*BSD News Article 53085


Return to BSD News archive

Path: euryale.cc.adfa.oz.au!newshost.anu.edu.au!harbinger.cc.monash.edu.au!yarrina.connect.com.au!classic.iinet.com.au!swing.iinet.net.au!news.uoregon.edu!usenet.eel.ufl.edu!hookup!news.kei.com!news.mathworks.com!newsfeed.internetmci.com!news.sprintlink.net!news.charm.net!sowebo!cnordin
From: cnordin@charm.net (Craig Nordin)
Newsgroups: comp.unix.bsd.bsdi.misc
Subject: Re: Zombies? We don't need no stenkin' Zombies!
Date: 22 Oct 1995 03:23:32 -0400
Organization: Charm.Net : Baltimore Local Internet Access, Hon
Lines: 46
Message-ID: <cnordin.814346511@sowebo>
References: <cnordin.813997458@news.vni.net> <463ffn$gsd@lscruz.scf.lmsc.lockheed.com>
NNTP-Posting-Host: sowebo.charm.net


Idled looks like a plan!   Thank goodness for a plan!


Also, a very nice letter was received from a BSDI person
who really writes well and seems to know exactly where
my Zombies are comming from.  I'm reposting it here:


-----------------------------------------------------------------------
>Date: Wed, 18 Oct 1995 11:56:18 -0700
>From: Chris Torek <torek@elf.bsdi.com>
>Message-Id: <199510181856.LAA02975@elf.bsdi.com>
>To: cnordin@hq.vni.net
>Subject: Re: Zombies?  We don't need no stenkin' Zombies!
>Organization: Berkeley Software Design, Inc.

This is due to a combination of bugs, one large and one small.

The large bug is in the program that runs forever; the small bug
is in the kernel.

POSIX has a lot of details as to exactly how job control is to work.
One of the details involves sending SIGHUP and taking away access to
the terminal (serial port or pty or whatever).  The existing kernels
(through 2.0.1) do the latter a bit wrong, and give programs an error
instead of an EOF (or maybe vice versa) when they try to read from
the taken-away-terminal.

The big bug is that the program fails to check for error/EOF -- after
all, they are talking to a user and therefore errors and EOFs are
`impossible', so if they get one they just try again, and again, and...

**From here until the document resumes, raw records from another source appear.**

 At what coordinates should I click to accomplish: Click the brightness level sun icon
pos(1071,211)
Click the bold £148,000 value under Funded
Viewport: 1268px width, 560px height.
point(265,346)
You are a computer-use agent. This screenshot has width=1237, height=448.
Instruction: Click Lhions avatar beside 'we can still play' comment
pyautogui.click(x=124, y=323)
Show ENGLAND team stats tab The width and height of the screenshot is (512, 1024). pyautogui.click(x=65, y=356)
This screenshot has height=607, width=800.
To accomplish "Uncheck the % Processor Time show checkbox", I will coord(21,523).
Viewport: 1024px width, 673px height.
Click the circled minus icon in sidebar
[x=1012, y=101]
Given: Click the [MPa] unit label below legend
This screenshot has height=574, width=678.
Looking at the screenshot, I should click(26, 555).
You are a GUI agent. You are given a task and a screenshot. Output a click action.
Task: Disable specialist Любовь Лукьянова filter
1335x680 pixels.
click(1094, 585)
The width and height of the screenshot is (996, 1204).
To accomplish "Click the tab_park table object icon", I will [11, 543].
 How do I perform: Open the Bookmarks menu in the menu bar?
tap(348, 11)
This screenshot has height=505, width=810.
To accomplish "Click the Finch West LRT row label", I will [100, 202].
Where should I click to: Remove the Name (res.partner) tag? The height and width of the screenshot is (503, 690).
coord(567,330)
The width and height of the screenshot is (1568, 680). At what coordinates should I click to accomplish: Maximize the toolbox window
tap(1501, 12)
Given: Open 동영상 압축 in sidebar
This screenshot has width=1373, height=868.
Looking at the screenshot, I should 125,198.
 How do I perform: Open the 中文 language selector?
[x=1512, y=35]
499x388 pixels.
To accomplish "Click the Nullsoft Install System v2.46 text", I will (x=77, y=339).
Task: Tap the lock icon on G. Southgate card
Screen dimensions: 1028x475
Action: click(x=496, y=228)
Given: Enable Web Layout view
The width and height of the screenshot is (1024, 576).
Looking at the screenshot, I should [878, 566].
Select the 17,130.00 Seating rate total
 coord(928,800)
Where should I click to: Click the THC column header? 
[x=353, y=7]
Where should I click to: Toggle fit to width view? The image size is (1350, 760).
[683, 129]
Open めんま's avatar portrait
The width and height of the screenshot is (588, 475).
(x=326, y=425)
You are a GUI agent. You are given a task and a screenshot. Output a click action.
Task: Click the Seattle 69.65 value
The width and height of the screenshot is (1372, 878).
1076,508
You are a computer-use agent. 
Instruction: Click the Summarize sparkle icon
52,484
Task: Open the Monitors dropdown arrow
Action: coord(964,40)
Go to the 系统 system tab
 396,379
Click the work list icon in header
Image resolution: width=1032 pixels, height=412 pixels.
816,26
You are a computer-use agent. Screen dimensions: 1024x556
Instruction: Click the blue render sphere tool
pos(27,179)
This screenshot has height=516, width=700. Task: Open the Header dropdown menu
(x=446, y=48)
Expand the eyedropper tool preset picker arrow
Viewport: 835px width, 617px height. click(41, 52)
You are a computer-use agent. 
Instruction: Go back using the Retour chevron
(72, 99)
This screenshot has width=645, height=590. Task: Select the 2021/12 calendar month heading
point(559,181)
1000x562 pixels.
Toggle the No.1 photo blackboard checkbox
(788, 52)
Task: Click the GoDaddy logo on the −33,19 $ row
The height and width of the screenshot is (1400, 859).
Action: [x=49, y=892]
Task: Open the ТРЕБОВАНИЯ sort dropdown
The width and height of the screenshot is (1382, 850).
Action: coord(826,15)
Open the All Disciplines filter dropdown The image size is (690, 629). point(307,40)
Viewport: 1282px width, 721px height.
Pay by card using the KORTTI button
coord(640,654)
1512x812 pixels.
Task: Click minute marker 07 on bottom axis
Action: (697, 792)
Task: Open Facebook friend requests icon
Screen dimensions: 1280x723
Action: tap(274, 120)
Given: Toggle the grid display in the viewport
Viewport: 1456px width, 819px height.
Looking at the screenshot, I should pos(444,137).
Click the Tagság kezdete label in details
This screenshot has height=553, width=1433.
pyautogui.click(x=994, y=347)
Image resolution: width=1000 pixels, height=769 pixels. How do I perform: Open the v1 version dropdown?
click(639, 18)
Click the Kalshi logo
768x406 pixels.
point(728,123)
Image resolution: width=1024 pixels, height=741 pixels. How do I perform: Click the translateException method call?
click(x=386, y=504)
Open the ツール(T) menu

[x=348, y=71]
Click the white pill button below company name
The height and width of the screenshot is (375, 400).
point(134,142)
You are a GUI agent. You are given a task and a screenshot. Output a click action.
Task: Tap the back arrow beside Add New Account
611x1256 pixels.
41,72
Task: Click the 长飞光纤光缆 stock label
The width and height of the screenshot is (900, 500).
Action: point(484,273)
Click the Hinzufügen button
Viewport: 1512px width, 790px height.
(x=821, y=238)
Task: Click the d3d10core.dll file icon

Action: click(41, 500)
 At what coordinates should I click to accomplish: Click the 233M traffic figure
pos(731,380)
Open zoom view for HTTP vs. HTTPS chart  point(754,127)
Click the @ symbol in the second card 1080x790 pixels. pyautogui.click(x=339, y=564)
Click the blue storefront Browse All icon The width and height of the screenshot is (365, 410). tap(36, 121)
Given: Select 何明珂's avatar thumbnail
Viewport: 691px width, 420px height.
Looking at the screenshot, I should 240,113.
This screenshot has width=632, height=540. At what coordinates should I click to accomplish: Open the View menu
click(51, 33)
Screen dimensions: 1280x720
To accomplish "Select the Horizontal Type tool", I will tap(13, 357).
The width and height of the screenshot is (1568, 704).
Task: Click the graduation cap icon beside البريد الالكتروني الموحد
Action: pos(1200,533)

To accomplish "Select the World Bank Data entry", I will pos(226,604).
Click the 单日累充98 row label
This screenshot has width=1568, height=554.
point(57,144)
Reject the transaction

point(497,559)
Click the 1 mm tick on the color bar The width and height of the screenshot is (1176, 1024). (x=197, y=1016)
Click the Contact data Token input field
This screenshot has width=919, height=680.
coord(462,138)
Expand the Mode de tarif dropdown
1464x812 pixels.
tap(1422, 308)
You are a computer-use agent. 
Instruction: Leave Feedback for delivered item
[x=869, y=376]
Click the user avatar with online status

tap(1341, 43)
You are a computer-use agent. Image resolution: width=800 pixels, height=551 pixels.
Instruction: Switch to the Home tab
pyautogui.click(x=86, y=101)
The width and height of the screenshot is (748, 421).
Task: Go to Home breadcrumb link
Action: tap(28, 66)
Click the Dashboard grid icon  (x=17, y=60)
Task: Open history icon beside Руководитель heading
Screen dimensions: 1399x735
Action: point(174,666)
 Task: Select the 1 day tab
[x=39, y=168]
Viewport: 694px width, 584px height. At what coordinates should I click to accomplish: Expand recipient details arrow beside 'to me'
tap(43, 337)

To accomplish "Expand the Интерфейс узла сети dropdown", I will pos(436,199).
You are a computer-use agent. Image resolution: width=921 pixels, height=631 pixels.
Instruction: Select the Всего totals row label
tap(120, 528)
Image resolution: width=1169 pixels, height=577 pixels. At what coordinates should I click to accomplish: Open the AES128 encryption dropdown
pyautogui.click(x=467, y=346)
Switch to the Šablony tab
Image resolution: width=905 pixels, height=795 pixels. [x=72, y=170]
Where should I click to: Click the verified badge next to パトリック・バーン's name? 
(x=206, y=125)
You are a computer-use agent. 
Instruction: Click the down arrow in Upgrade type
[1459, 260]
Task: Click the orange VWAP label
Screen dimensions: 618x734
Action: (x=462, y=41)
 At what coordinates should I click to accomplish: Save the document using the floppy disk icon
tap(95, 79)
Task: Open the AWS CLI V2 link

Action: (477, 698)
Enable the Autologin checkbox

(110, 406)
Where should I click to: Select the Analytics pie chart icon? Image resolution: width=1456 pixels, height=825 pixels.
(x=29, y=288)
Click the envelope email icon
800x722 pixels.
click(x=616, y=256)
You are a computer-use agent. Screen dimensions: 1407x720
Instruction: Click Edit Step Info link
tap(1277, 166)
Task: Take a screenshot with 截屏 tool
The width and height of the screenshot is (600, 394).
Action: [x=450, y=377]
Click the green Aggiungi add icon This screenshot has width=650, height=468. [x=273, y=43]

Some of these programs might appear to be OK if the kernel bug were
fixed (as it should be in 2.1, using a temporary hack until we can
fix it `right').  Others might still loop forever, and the ones that
would work on hangup would still fail on other errors (which may be
impossible now, but should always be considered possible someday).
-- 
In-Real-Life: Chris Torek, Berkeley Software Design Inc
El Cerrito, CA	Domain:	torek@bsdi.com	+1 510 234 3167

-- 

    cnordin@charm.net